» PROBLEM TO SOLVE: Reproduce the rows below, changing every instance of "Locate an element" to "Find an element" and leaving everything else untouched.

----------

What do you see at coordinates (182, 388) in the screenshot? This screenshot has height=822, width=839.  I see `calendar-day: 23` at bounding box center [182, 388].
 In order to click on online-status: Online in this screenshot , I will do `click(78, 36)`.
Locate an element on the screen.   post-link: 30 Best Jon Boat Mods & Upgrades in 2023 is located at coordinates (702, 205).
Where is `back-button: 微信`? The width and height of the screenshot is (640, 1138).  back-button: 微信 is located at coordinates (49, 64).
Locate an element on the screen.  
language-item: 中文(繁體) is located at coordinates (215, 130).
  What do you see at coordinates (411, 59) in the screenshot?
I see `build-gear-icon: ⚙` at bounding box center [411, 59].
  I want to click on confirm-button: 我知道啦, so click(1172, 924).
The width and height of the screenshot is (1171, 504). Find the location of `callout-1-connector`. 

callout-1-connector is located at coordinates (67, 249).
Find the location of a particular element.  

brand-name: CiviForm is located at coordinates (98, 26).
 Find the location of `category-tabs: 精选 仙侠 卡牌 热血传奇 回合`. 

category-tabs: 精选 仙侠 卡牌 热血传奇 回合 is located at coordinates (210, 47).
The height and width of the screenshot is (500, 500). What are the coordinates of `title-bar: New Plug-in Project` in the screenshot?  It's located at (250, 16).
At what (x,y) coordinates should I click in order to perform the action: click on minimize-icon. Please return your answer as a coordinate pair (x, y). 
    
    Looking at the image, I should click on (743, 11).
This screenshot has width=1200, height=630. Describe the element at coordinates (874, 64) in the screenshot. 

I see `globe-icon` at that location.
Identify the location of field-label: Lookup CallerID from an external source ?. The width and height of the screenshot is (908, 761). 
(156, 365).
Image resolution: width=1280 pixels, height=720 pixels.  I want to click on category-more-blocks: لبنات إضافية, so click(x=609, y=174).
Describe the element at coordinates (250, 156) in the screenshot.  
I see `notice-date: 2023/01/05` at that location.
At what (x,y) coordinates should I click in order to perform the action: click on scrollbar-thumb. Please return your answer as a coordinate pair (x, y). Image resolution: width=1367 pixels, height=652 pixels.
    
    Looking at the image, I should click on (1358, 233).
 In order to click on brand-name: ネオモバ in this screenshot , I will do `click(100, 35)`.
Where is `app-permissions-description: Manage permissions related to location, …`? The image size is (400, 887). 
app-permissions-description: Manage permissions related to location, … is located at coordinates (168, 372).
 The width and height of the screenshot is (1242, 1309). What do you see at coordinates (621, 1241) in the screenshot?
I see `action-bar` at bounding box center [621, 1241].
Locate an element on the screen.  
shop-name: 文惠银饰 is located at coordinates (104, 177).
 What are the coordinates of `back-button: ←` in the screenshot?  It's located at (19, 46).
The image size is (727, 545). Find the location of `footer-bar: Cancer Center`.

----------

» SOLVED EXERCISE:
What do you see at coordinates (182, 388) in the screenshot? This screenshot has height=822, width=839.  I see `calendar-day: 23` at bounding box center [182, 388].
 In order to click on online-status: Online in this screenshot , I will do `click(78, 36)`.
Find an element on the screen.   post-link: 30 Best Jon Boat Mods & Upgrades in 2023 is located at coordinates (702, 205).
Where is `back-button: 微信`? The width and height of the screenshot is (640, 1138).  back-button: 微信 is located at coordinates (49, 64).
Find an element on the screen.  
language-item: 中文(繁體) is located at coordinates (215, 130).
  What do you see at coordinates (411, 59) in the screenshot?
I see `build-gear-icon: ⚙` at bounding box center [411, 59].
  I want to click on confirm-button: 我知道啦, so click(1172, 924).
The width and height of the screenshot is (1171, 504). Find the location of `callout-1-connector`. 

callout-1-connector is located at coordinates (67, 249).
Find the location of a particular element.  

brand-name: CiviForm is located at coordinates (98, 26).
 Find the location of `category-tabs: 精选 仙侠 卡牌 热血传奇 回合`. 

category-tabs: 精选 仙侠 卡牌 热血传奇 回合 is located at coordinates (210, 47).
The height and width of the screenshot is (500, 500). What are the coordinates of `title-bar: New Plug-in Project` in the screenshot?  It's located at (250, 16).
At what (x,y) coordinates should I click in order to perform the action: click on minimize-icon. Please return your answer as a coordinate pair (x, y). 
    
    Looking at the image, I should click on (743, 11).
This screenshot has width=1200, height=630. Describe the element at coordinates (874, 64) in the screenshot. 

I see `globe-icon` at that location.
Identify the location of field-label: Lookup CallerID from an external source ?. The width and height of the screenshot is (908, 761). 
(156, 365).
Image resolution: width=1280 pixels, height=720 pixels.  I want to click on category-more-blocks: لبنات إضافية, so click(x=609, y=174).
Describe the element at coordinates (250, 156) in the screenshot.  
I see `notice-date: 2023/01/05` at that location.
At what (x,y) coordinates should I click in order to perform the action: click on scrollbar-thumb. Please return your answer as a coordinate pair (x, y). Image resolution: width=1367 pixels, height=652 pixels.
    
    Looking at the image, I should click on (1358, 233).
 In order to click on brand-name: ネオモバ in this screenshot , I will do `click(100, 35)`.
Where is `app-permissions-description: Manage permissions related to location, …`? The image size is (400, 887). 
app-permissions-description: Manage permissions related to location, … is located at coordinates (168, 372).
 The width and height of the screenshot is (1242, 1309). What do you see at coordinates (621, 1241) in the screenshot?
I see `action-bar` at bounding box center [621, 1241].
Find an element on the screen.  
shop-name: 文惠银饰 is located at coordinates (104, 177).
 What are the coordinates of `back-button: ←` in the screenshot?  It's located at (19, 46).
The image size is (727, 545). Find the location of `footer-bar: Cancer Center`.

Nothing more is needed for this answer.